MeKibben pneumatic muscle with time-varying characteristics of nonlinear, and work with a hysteresis phenomena, which are difficult to be modeling and control. Most existing research for McKibben pneumatic muscle modeling using Chou and Hannaford is based on the principle of virtual work gives a theoretical model. This model gives the ideal muscle effort estimate, however this theoretical model directly to the actual control and will not be able to get good results. This study used the Reynolds and dynamic model of ternary muscles will approximate pneumatic muscles as nonlinear damping factor, nonlinear spring factor and non-linear shrinkage force factor of dynamic systems in parallel, the model equation is:

　　

Where x is the length of the muscle contraction, when muscles completely done at x = 0.

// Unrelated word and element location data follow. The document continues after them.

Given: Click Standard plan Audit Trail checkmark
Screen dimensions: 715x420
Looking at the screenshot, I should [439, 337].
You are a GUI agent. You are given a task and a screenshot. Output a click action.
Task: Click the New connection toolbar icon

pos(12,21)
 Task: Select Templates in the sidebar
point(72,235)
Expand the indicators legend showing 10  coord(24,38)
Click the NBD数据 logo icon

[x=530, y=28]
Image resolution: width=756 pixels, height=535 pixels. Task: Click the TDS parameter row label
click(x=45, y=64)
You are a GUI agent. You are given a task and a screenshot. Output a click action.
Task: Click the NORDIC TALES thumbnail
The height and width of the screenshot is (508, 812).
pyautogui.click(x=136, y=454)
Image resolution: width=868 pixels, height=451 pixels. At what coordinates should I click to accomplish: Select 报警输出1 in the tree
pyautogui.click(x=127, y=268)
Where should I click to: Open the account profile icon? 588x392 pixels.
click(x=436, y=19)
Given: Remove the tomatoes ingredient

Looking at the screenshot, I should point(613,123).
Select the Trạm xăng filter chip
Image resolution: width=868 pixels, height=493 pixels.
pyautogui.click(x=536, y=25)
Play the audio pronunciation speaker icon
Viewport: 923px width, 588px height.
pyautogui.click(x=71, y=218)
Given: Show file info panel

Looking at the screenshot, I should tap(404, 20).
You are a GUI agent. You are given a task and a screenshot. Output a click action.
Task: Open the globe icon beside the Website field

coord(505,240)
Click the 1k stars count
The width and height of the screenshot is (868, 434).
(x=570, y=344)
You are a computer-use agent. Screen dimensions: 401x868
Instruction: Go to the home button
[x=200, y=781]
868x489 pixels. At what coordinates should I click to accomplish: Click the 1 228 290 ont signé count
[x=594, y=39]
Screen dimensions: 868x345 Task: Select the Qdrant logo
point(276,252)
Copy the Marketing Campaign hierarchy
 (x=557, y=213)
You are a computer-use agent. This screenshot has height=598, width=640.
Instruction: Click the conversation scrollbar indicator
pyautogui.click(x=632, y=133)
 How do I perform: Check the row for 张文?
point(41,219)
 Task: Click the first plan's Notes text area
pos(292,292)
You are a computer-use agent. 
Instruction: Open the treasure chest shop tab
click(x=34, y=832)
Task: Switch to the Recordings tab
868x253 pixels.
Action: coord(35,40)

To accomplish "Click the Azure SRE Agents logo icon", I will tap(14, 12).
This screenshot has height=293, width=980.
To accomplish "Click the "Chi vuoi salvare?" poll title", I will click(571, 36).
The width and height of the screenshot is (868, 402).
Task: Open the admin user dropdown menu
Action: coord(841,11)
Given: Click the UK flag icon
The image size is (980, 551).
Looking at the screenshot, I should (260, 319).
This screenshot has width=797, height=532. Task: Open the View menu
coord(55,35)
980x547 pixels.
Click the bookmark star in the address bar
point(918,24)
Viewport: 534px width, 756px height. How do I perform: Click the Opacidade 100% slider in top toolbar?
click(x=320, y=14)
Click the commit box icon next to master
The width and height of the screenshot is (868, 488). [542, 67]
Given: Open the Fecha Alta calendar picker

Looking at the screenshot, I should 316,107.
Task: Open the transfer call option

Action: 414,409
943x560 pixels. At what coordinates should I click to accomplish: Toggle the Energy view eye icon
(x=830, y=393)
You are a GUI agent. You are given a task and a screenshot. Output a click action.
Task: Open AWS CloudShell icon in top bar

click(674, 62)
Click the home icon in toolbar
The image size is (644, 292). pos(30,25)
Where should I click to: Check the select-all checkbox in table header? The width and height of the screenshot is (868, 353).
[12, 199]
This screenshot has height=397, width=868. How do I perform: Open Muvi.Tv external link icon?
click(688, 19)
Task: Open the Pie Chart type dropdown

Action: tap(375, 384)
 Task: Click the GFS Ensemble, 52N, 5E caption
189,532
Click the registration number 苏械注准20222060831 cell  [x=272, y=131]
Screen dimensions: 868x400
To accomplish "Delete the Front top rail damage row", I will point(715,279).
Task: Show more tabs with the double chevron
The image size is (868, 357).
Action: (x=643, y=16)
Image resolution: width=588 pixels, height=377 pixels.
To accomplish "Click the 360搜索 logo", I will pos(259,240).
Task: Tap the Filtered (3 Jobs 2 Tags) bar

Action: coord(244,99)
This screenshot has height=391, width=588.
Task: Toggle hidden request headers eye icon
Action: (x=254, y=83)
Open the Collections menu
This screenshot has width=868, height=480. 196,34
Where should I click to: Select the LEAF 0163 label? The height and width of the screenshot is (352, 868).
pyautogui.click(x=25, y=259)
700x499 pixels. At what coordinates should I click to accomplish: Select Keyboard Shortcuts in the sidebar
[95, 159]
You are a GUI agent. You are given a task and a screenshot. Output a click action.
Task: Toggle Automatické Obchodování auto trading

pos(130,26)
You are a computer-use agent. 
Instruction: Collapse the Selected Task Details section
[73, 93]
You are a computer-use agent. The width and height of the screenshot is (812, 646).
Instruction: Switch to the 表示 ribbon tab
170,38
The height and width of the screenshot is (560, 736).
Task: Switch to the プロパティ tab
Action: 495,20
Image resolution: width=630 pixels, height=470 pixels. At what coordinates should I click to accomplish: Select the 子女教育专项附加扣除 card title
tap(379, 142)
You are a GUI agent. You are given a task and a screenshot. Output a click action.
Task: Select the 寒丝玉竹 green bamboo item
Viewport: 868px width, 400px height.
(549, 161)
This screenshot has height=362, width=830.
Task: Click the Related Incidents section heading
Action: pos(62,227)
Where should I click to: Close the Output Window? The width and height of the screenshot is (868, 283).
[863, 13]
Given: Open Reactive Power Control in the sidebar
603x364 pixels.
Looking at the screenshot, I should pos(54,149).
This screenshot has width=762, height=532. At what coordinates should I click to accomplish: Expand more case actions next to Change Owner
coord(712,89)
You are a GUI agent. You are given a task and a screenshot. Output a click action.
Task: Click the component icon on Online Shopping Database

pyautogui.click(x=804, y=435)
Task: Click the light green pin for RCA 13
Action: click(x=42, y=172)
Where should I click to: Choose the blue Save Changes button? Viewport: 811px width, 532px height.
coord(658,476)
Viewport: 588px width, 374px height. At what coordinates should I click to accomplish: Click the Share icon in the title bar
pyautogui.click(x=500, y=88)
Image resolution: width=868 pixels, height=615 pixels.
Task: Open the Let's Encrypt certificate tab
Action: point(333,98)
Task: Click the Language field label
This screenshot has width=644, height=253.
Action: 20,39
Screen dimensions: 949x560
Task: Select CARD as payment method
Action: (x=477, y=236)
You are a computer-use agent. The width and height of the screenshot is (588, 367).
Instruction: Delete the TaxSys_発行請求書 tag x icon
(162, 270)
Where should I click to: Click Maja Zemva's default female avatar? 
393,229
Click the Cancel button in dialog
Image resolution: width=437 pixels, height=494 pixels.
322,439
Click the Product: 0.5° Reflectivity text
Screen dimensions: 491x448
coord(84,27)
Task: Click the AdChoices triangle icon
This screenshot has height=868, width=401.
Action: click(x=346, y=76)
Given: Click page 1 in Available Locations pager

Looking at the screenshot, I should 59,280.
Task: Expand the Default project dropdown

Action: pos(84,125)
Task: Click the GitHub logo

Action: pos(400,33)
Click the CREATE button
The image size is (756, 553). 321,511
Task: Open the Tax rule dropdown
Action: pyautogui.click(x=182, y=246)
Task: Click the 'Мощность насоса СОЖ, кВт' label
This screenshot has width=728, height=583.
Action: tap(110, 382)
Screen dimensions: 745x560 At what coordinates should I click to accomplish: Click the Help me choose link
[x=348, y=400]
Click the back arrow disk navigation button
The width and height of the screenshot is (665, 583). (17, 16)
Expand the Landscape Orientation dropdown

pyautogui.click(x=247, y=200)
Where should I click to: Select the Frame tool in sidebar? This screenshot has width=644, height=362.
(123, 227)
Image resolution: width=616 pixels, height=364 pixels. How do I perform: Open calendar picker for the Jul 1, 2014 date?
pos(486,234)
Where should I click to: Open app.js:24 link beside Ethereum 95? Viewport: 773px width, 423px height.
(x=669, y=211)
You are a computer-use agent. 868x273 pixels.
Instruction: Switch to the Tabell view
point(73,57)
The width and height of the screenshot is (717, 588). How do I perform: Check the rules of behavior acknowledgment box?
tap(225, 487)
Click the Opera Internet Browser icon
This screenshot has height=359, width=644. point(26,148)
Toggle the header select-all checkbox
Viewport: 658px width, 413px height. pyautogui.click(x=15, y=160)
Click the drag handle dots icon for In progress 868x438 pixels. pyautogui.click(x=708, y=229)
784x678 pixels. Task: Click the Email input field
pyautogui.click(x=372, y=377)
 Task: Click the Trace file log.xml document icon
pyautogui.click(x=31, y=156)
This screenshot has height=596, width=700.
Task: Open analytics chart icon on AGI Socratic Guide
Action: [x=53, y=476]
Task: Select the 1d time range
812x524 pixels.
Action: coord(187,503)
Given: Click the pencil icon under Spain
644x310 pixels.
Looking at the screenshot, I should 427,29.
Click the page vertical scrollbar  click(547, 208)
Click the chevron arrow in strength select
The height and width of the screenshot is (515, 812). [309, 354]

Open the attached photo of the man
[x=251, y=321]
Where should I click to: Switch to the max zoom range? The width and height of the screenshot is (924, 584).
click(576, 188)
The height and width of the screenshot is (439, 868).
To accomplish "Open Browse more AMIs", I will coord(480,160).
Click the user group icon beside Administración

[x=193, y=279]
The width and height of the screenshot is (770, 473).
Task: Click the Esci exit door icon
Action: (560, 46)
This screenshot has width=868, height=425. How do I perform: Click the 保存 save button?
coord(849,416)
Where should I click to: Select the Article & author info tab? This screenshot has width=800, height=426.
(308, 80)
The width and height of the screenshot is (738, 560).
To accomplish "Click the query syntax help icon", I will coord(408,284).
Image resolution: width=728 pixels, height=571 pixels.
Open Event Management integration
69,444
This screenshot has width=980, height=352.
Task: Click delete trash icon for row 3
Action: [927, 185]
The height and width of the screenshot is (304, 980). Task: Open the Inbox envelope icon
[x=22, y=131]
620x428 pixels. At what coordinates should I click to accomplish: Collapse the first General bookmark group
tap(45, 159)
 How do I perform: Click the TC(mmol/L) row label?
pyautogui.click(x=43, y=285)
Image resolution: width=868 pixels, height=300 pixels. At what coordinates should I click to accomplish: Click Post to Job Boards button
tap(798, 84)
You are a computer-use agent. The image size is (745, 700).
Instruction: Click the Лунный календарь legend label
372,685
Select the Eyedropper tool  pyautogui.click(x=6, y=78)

K0, K1 factor for spring, B0, B1 coefficient as damping factor coefficient, F0, F1 to shrink force factor. For this article adopts pneumatic muscle, through this experiment on the system, you can type (1) in a ternary muscle to accurately estimate the model parameters. When the muscle pressure p value in between 200kPa ~ 650kPa, experimentation is the resulting model coefficients can be satisfied with the approximate effect. Application of this three-way muscles, described software system on joint was closed-loop tracking control, the control accuracy better than traditional models.

2.2 system application

In this article use flexible drive built McKibben pneumatic muscle as a driver of robot single degree of freedom on the antagonistic joint system, McKibben-type pneumatic muscle modeling and control for further research.

The system of the ternary muscle model parameters for an accurate estimate, based on the use of this implementation of the control software system can achieve a closed-loop tracking control of joints.

In further work will be based on the existing platform and closed-loop control method to focus on two issues.

First research joint stiffness and controllable tracking control. This redundancy system for joint realization of rigid metric optimization purposes, the robot by making better use of their joint of passive dynamic features to reduce energy loss. The second study in shock over control joint stiffness and reduce shocks, which in turn is driven by pneumatic muscle structures Biped robot provides theoretical preparation.